One of Szewczyk’s colleagues, Brian Clark, Ph.D., who directs the Ohio Musculoskeletal and Neurological Institute (OMNI) at OHIO, noted, “It’s an exciting time for the field of astrobiology. For decades, we’ve known that spaceflight has significant pose risks to human health and that the physiological effects of long-duration spaceflight vary greatly from person to person.If you look at ten people who spend six months on the International Space Station, you see dramatically different reactions between people in things like the amount of muscle and bone loss they experience. Some experience a staggering amount of loss, while others do significantly better. The advent of omics technologies is clearly our best bet to understand what drives this variability and really advance personalized space medicine. knowledge that can be gained from these kinds of studies extends far beyond the The limits of space and has implications for traditional medicine, such as understanding the impact of long-term non-use that occurs after injury, reconstructive surgery, and disease. It’s great to see this call to action and we are extremely proud of Nate’s stature and influence in the space medicine field.”
The team that co-authored the paper consists of scientists, including Szewczyk, whose work focuses on space omics. They need to look at how NASA made the decision to take an omics approach to understanding the molecular and biological impact of astronauts in space and whether this measure is also something the European Space Agency should follow.
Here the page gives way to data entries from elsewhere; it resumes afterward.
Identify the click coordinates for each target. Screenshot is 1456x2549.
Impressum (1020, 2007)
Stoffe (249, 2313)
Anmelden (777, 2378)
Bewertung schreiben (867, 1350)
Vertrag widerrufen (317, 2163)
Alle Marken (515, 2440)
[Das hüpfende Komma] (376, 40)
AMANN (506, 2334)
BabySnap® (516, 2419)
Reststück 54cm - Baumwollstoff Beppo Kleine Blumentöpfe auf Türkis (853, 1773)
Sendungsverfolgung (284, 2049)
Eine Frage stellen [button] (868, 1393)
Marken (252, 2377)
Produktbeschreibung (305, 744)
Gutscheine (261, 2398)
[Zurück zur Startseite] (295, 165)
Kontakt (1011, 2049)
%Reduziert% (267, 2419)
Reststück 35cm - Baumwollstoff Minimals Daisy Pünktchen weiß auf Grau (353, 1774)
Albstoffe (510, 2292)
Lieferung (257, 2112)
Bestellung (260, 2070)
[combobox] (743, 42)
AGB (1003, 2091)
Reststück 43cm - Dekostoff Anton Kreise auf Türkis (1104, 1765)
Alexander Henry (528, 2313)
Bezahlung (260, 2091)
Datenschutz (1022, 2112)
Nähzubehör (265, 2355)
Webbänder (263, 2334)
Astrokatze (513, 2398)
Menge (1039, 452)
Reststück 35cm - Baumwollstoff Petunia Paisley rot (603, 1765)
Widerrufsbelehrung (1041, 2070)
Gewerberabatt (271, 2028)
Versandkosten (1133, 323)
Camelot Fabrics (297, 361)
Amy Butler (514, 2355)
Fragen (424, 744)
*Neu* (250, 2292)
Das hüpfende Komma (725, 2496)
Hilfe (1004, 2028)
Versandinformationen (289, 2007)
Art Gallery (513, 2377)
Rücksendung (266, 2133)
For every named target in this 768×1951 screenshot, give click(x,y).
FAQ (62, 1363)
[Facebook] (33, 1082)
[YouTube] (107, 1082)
In addition to identifying whether this practice is beneficial to other space agencies, what types of data to collect, what sampling methods to use, and at what times, they are also looking at what can be measured with multi-omics approaches, such as the astronaut genome and which genes are expressed, which metabolites are present, are there changes in proteins and more.
“Thanks to innovations in science, instead of measuring models and translating that data to humans, we are now able to measure humans and look at an individual’s genome and predict whether their genome is at risk for cancer or diabetes. , or that a specific drug or may not work on them based on their genome,” Szewczyk said. “This is an opportunity to take the same modern molecular medicine approaches and use them on astronauts to identify potential health risks. It makes more sense than using models and a real opportunity for all space agencies to know and say that the astronauts they send into space are and will be safe.”
The team of researchers not only provides insight into how routine omics collection can improve astronaut health, but also assesses ethical and legal considerations relevant to omics data from European astronauts and spaceflight participants, with the aim of creating a policy landscape in which data as open as possible to maximize scientific potential, but as closed as necessary to protect data subjects.
Szewczyk is an Osteopathic Heritage Foundation Ralph S. Licklider, DO Endowed Professor of Molecular Medicine and Principal Investigator of the Ohio Musculoskeletal and Neurological Institute in the Heritage College of Osteopathic Medicine. He has previously flown worms into space, analyzed what changed in them in space, and compared gene expressions in space to rodents and astronauts, looking for similarities in change, such as proteins that enable muscles to function and proteins that enable cells to function. to produce energy. He is currently following up the findings from these previous flights for two new studies that will fly to the International Space Station in the coming years.